Task details
Output all of the data below exactly as given.

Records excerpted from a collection
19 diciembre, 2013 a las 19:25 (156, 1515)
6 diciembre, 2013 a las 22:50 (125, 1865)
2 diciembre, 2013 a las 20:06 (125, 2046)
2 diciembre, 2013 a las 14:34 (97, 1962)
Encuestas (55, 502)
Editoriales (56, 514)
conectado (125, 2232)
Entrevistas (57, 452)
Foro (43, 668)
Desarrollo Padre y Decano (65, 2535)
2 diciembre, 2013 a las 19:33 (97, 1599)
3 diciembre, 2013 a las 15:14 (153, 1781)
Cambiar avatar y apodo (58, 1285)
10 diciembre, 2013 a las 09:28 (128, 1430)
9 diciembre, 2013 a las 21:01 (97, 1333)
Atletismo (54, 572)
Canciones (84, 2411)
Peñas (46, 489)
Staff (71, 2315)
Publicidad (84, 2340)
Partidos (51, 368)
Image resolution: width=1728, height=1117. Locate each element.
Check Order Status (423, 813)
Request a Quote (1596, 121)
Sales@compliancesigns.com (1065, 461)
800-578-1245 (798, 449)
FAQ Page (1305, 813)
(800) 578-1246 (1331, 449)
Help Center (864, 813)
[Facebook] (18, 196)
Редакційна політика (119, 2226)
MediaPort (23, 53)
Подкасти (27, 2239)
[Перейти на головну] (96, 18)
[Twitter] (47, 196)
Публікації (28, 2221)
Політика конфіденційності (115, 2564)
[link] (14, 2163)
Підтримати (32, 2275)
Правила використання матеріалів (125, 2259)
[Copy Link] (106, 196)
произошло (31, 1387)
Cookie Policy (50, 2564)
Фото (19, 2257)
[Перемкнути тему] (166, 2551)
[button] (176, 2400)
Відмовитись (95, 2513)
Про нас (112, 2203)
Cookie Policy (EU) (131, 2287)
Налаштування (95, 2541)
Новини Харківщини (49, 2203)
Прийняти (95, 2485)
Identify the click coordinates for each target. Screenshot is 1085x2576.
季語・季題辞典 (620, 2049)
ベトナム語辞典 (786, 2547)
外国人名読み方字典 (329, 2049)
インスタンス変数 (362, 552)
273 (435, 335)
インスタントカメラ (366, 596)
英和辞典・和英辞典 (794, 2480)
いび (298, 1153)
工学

Answer to this task
19 diciembre, 2013 a las 19:25 (156, 1515)
6 diciembre, 2013 a las 22:50 (125, 1865)
2 diciembre, 2013 a las 20:06 (125, 2046)
2 diciembre, 2013 a las 14:34 (97, 1962)
Encuestas (55, 502)
Editoriales (56, 514)
conectado (125, 2232)
Entrevistas (57, 452)
Foro (43, 668)
Desarrollo Padre y Decano (65, 2535)
2 diciembre, 2013 a las 19:33 (97, 1599)
3 diciembre, 2013 a las 15:14 (153, 1781)
Cambiar avatar y apodo (58, 1285)
10 diciembre, 2013 a las 09:28 (128, 1430)
9 diciembre, 2013 a las 21:01 (97, 1333)
Atletismo (54, 572)
Canciones (84, 2411)
Peñas (46, 489)
Staff (71, 2315)
Publicidad (84, 2340)
Partidos (51, 368)
Image resolution: width=1728, height=1117. Locate each element.
Check Order Status (423, 813)
Request a Quote (1596, 121)
Sales@compliancesigns.com (1065, 461)
800-578-1245 (798, 449)
FAQ Page (1305, 813)
(800) 578-1246 (1331, 449)
Help Center (864, 813)
[Facebook] (18, 196)
Редакційна політика (119, 2226)
MediaPort (23, 53)
Подкасти (27, 2239)
[Перейти на головну] (96, 18)
[Twitter] (47, 196)
Публікації (28, 2221)
Політика конфіденційності (115, 2564)
[link] (14, 2163)
Підтримати (32, 2275)
Правила використання матеріалів (125, 2259)
[Copy Link] (106, 196)
произошло (31, 1387)
Cookie Policy (50, 2564)
Фото (19, 2257)
[Перемкнути тему] (166, 2551)
[button] (176, 2400)
Відмовитись (95, 2513)
Про нас (112, 2203)
Cookie Policy (EU) (131, 2287)
Налаштування (95, 2541)
Новини Харківщини (49, 2203)
Прийняти (95, 2485)
Identify the click coordinates for each target. Screenshot is 1085x2576.
季語・季題辞典 (620, 2049)
ベトナム語辞典 (786, 2547)
外国人名読み方字典 (329, 2049)
インスタンス変数 (362, 552)
273 (435, 335)
インスタントカメラ (366, 596)
英和辞典・和英辞典 (794, 2480)
いび (298, 1153)
工学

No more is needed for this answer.